РЕЖИССЕРСКОЙ КОНЦЕПЦИИ
«Спектакль должен быть зашифрован от начала и до конца, как будто он написан на каком-то новом языке»1, способном выводить дух зрителя на иные планы Бытия. Теперь, спустя более полувека, идеи Антонена Арто о языке символов, как непременном атрибуте будущего театра, как никогда актуальны и помогают режиссеру-мыслителю формулировать свою философскую концепцию в формах, доступных одновременно нескольким уровням зрительского восприятия. И надо особенно отметить, что в современном театре прослеживается яркая тенденция эволюционного развития в области создания символизации, расширяется диапазон символа от традиционного его аспекта до принципиально нового — условного символа.

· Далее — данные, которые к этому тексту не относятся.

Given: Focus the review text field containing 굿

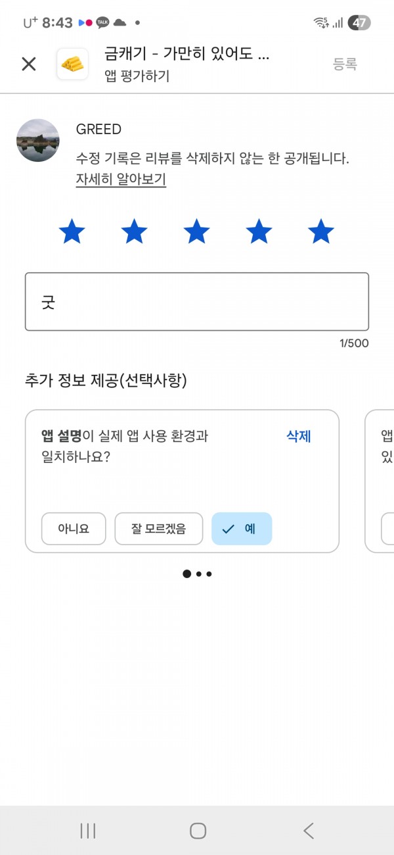Looking at the screenshot, I should coord(197,301).
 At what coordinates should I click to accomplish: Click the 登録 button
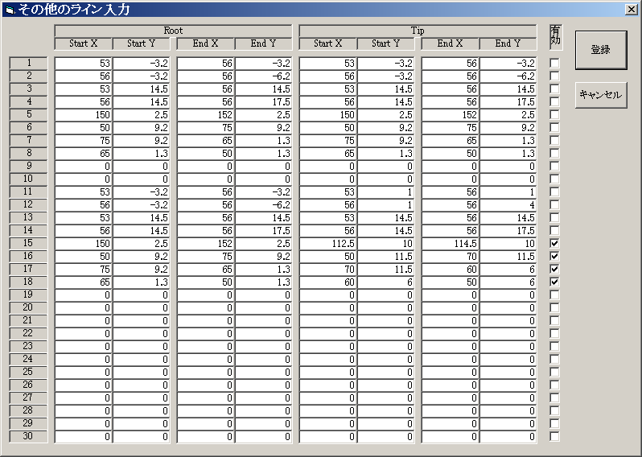[600, 50]
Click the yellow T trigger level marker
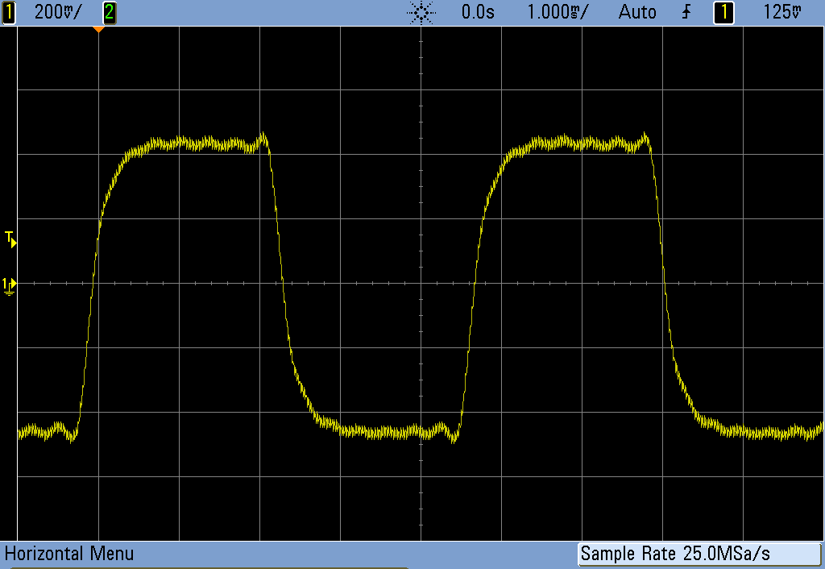 pyautogui.click(x=10, y=238)
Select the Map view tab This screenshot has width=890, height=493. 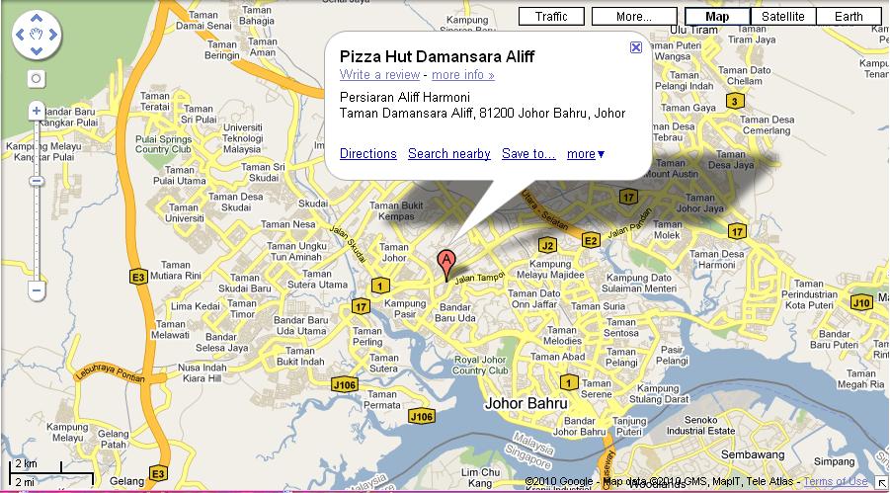coord(717,17)
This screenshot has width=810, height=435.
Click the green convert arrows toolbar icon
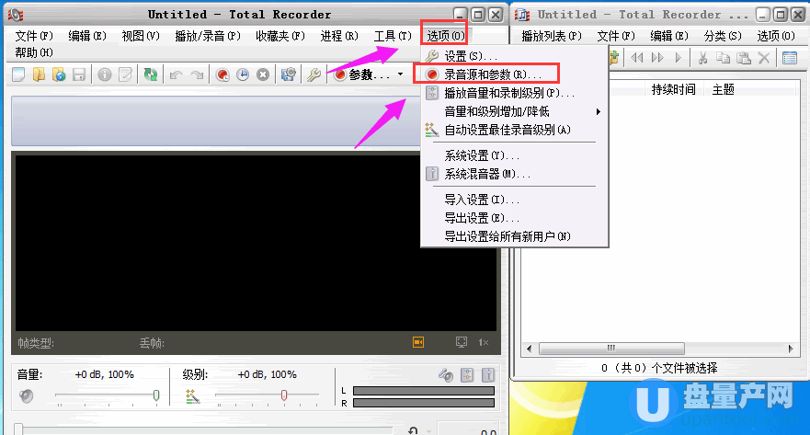[x=151, y=74]
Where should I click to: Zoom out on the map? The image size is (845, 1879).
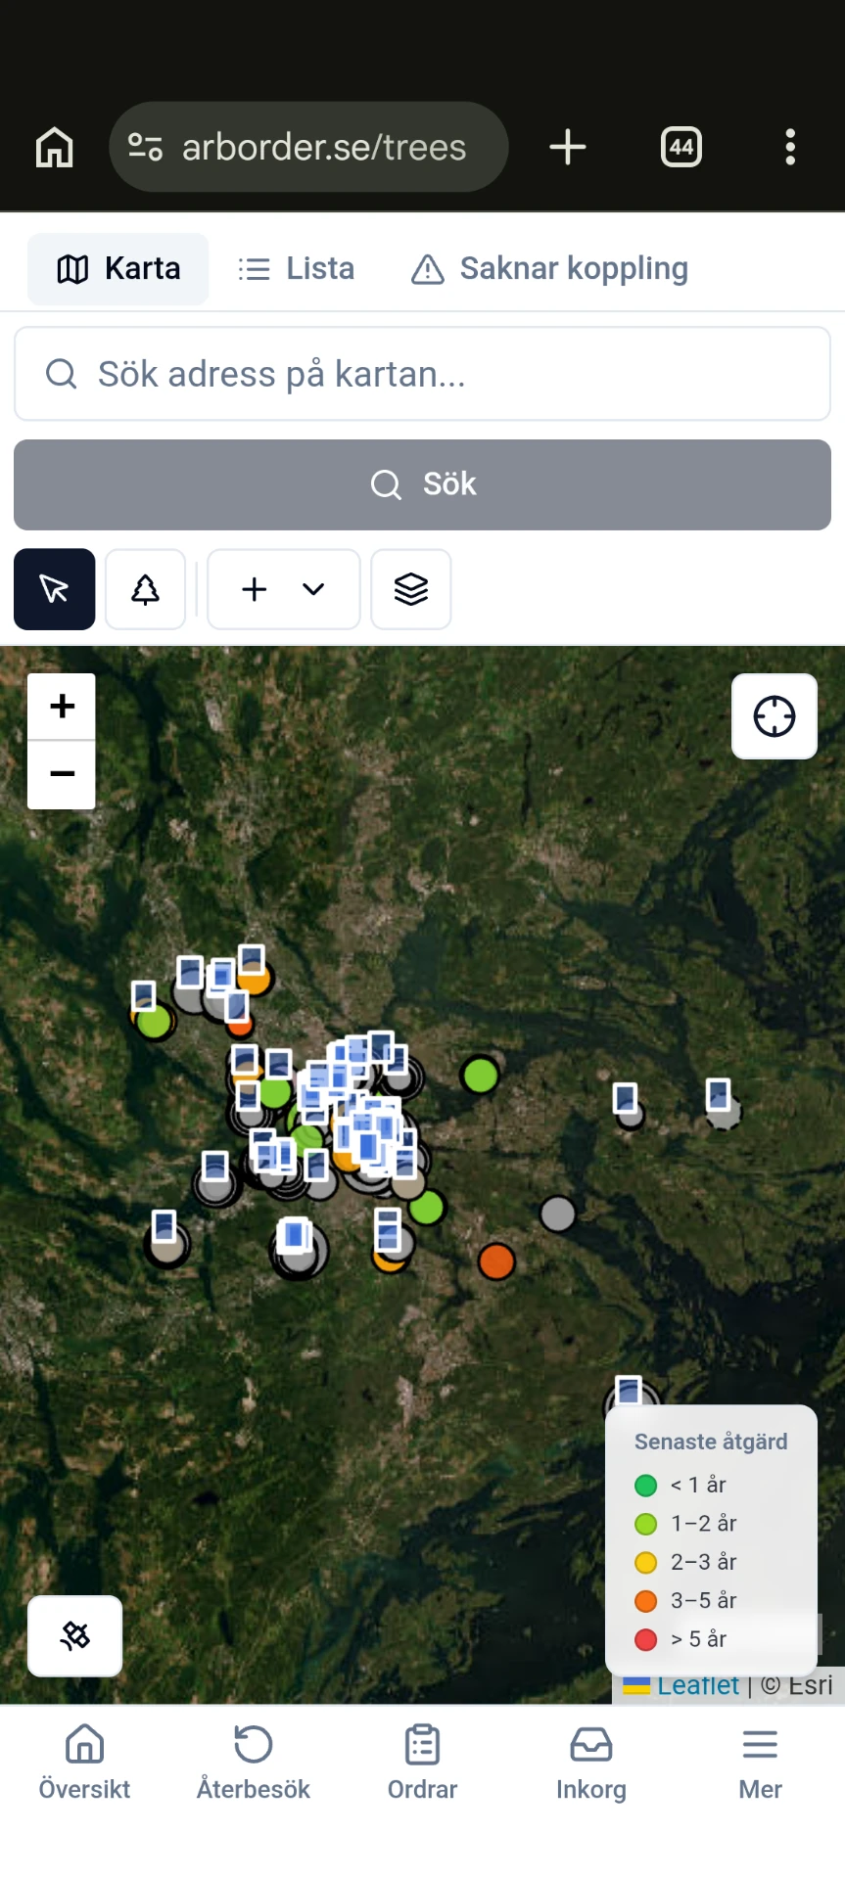[x=62, y=775]
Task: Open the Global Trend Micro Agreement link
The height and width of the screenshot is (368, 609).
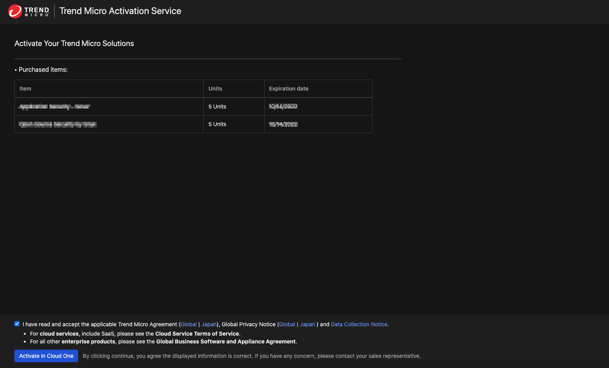Action: pos(188,324)
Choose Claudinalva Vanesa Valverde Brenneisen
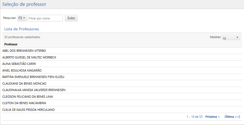This screenshot has height=125, width=244. (34, 90)
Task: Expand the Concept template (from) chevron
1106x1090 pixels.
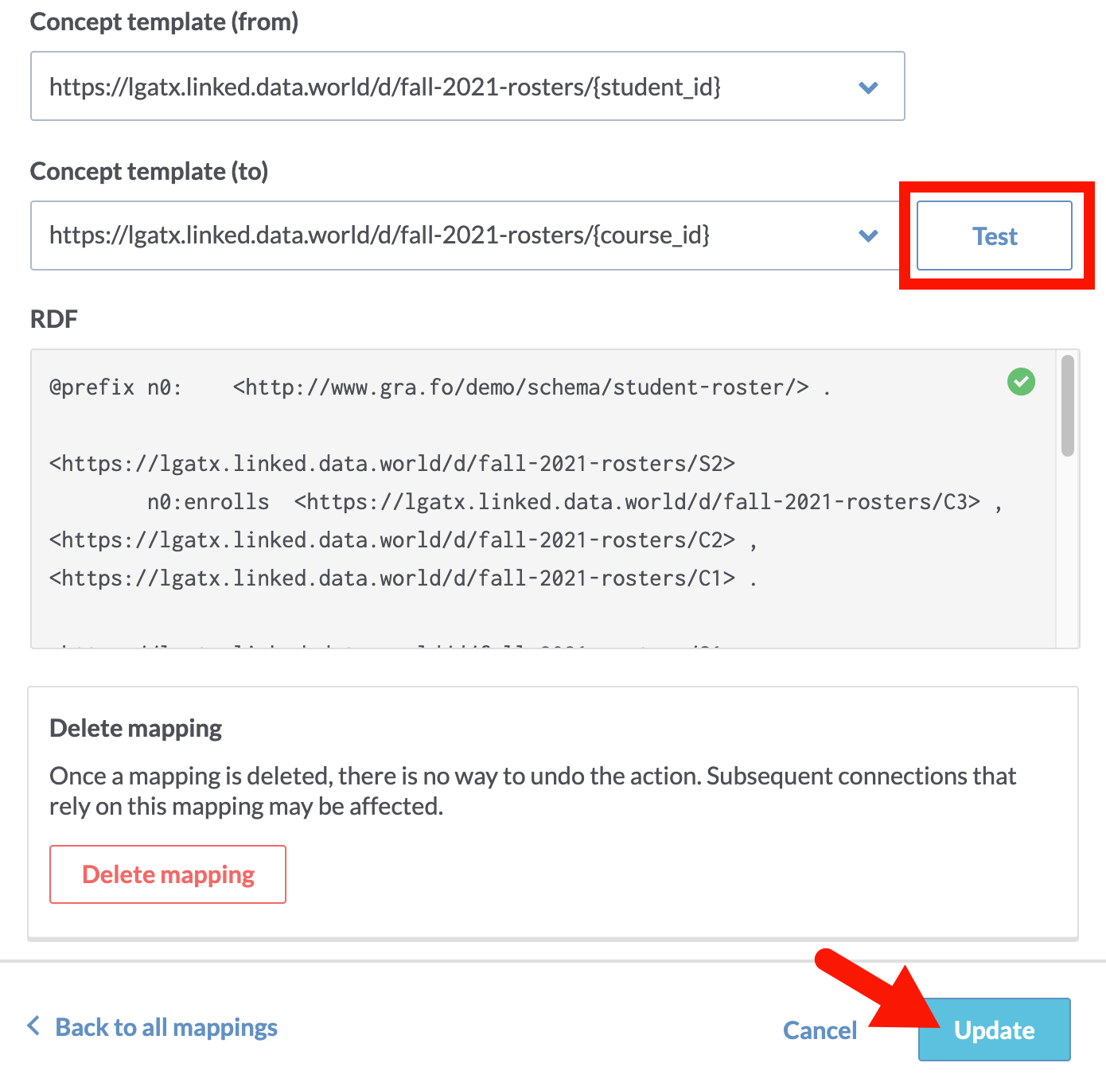Action: 868,88
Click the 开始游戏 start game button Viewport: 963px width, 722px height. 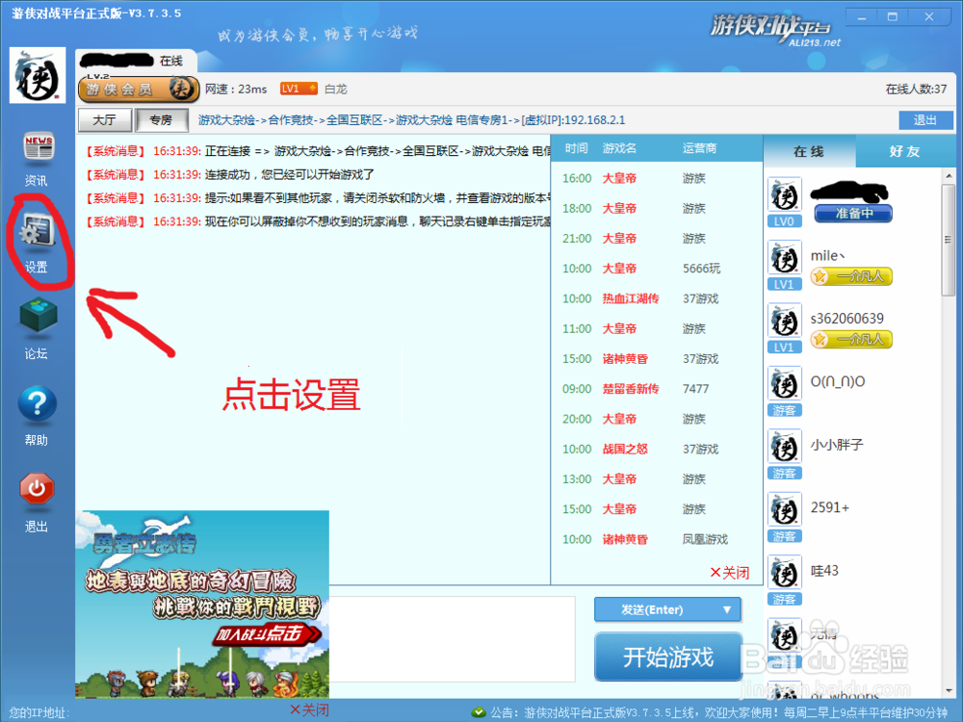point(667,658)
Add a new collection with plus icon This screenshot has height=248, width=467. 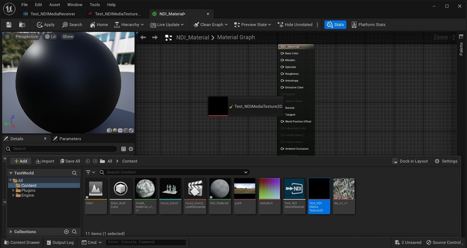click(66, 232)
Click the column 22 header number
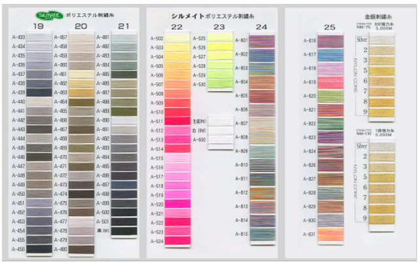This screenshot has height=262, width=419. [176, 26]
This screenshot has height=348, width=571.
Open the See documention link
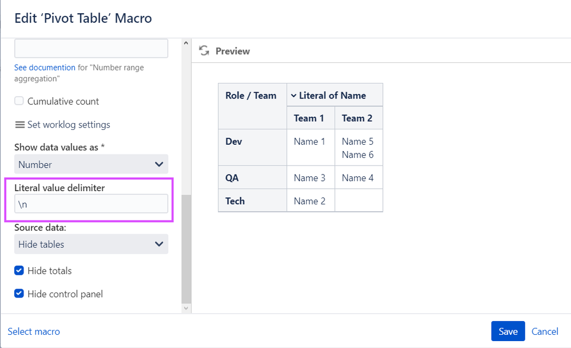coord(45,68)
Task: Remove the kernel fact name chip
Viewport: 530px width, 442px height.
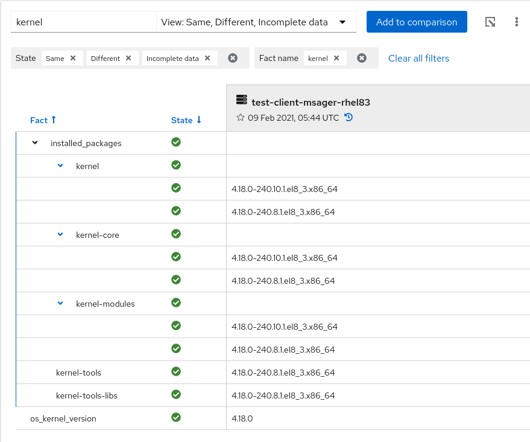Action: coord(336,59)
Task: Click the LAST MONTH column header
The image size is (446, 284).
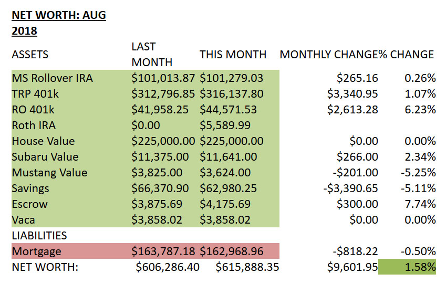Action: click(x=151, y=54)
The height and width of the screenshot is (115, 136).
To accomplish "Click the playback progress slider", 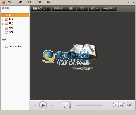I will point(90,105).
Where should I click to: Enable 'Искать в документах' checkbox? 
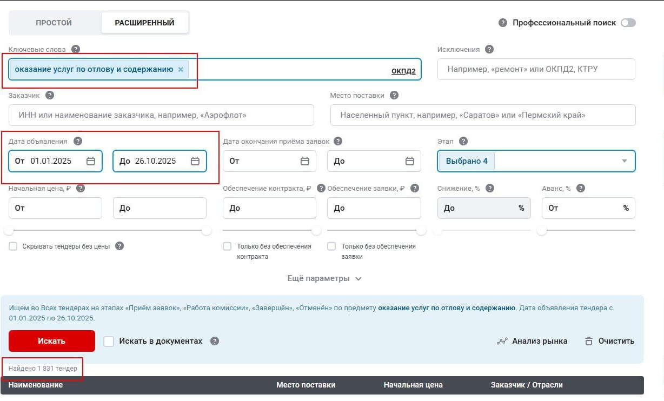109,342
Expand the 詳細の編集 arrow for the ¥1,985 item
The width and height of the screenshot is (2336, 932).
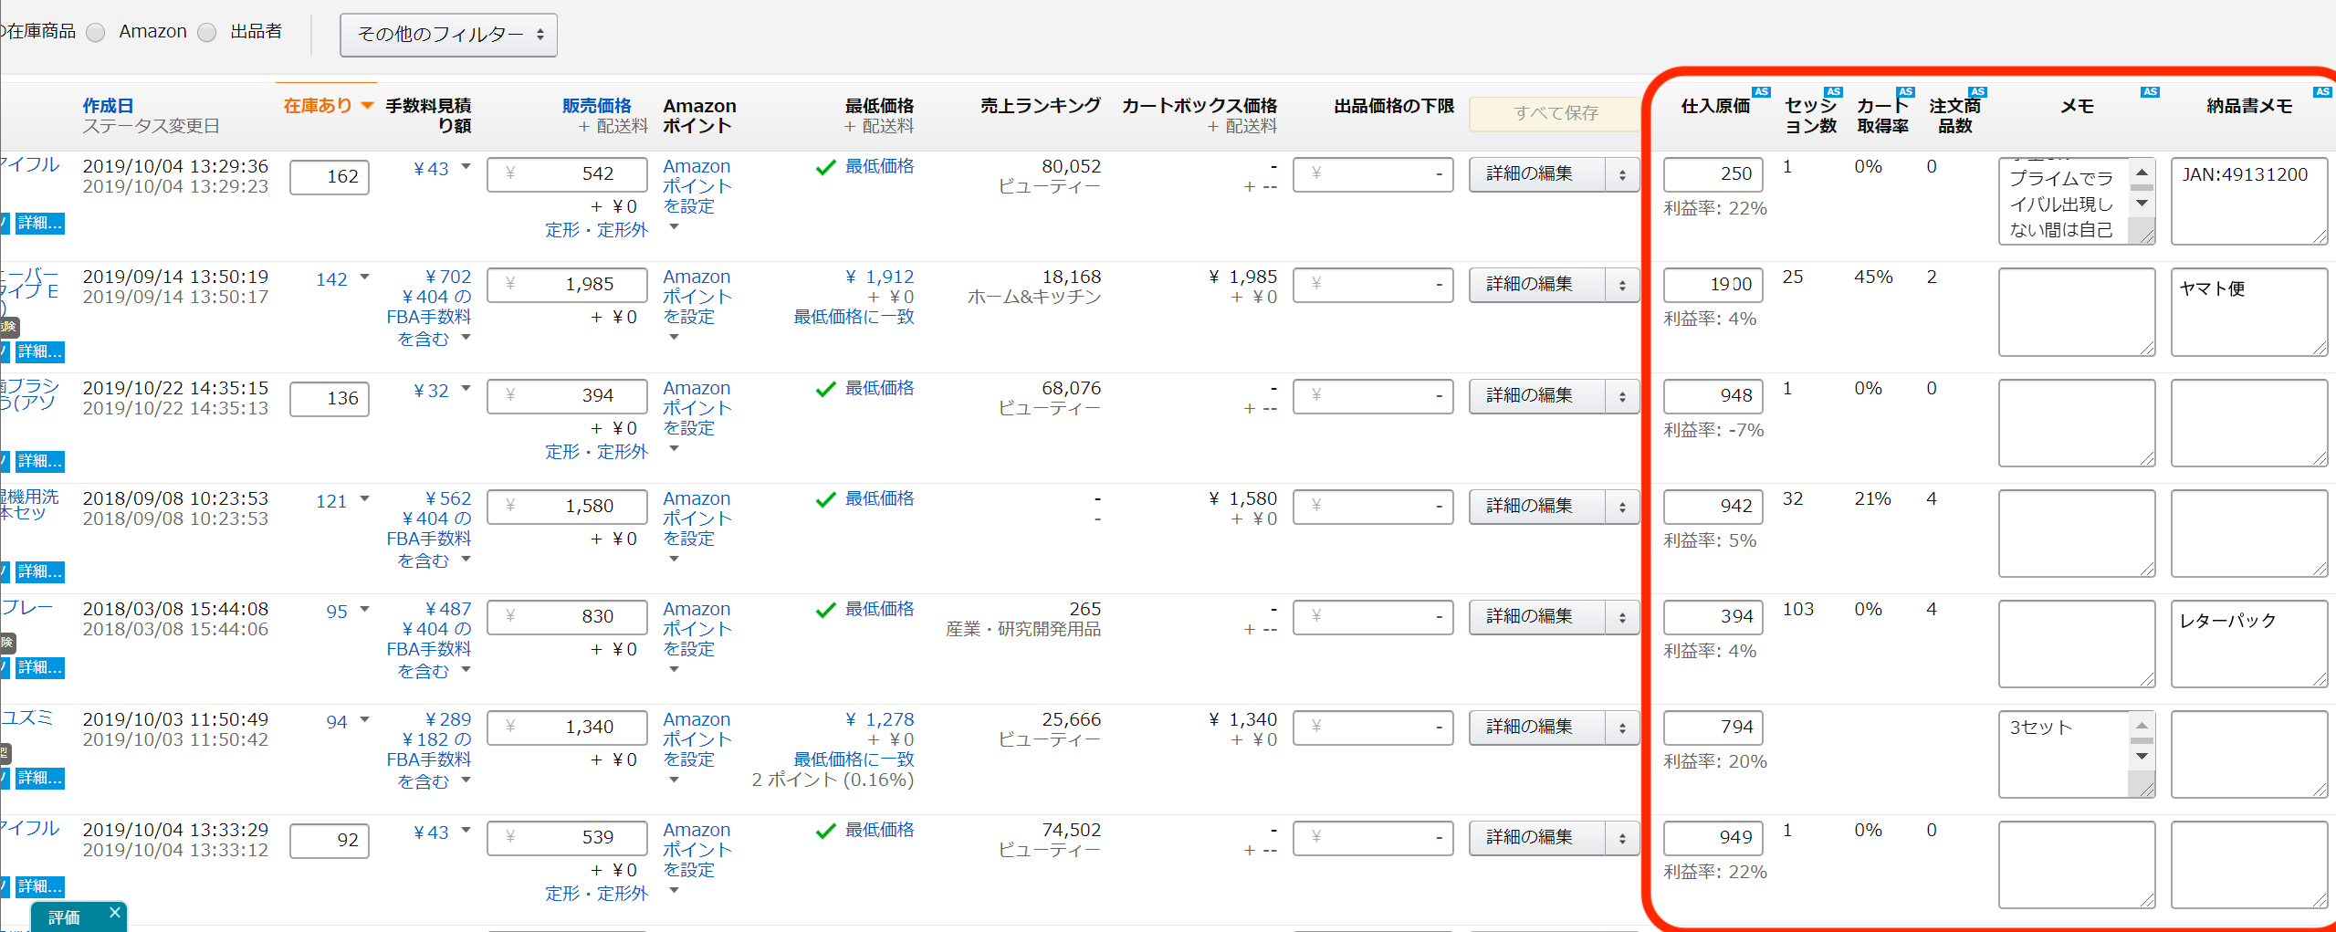[1622, 285]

Под традиционными символами следует понимать объекты, позаимствованные из мифологии, религии или народного фольклора, имеющие устойчивую связь с определенным понятием. Зная о том, что распятие — это символ христианской веры, корона — символ власти, древо — символ жизни, весы — символ правосудия и так далее, наше зрительское восприятие не охватывает совокупности процессов или принципов, объясняющих суть явления, но лишь проводит логическую связь объекта со значением. И здесь определяющую роль в толковании играет наличие или отсутствие у индивидуума элементарных знаний об объекте. Как если бы мне пришлось назвать шаровидный кактус символом памяти, забыв при этом объяснить, что именно процесс уплотнения нижних слоев кактуса, позволяющий ему активно расти и одновременно долго сохранять прежний размер, ассоциируется у меня с процессом залегания информации в человеческой памяти, также уплотняющей образы прошлого в пользу ее активного развития. Человек, не знакомый с этой особенностью шаровидных кактусов, не обладает ключом к пониманию смысла выбранного мной объекта. Точно также утрата ключа к пониманию многих символов, ставших «мертвыми», значительно снижает эффективность их применения в качестве «моста из рационального мира в мир мистический»2.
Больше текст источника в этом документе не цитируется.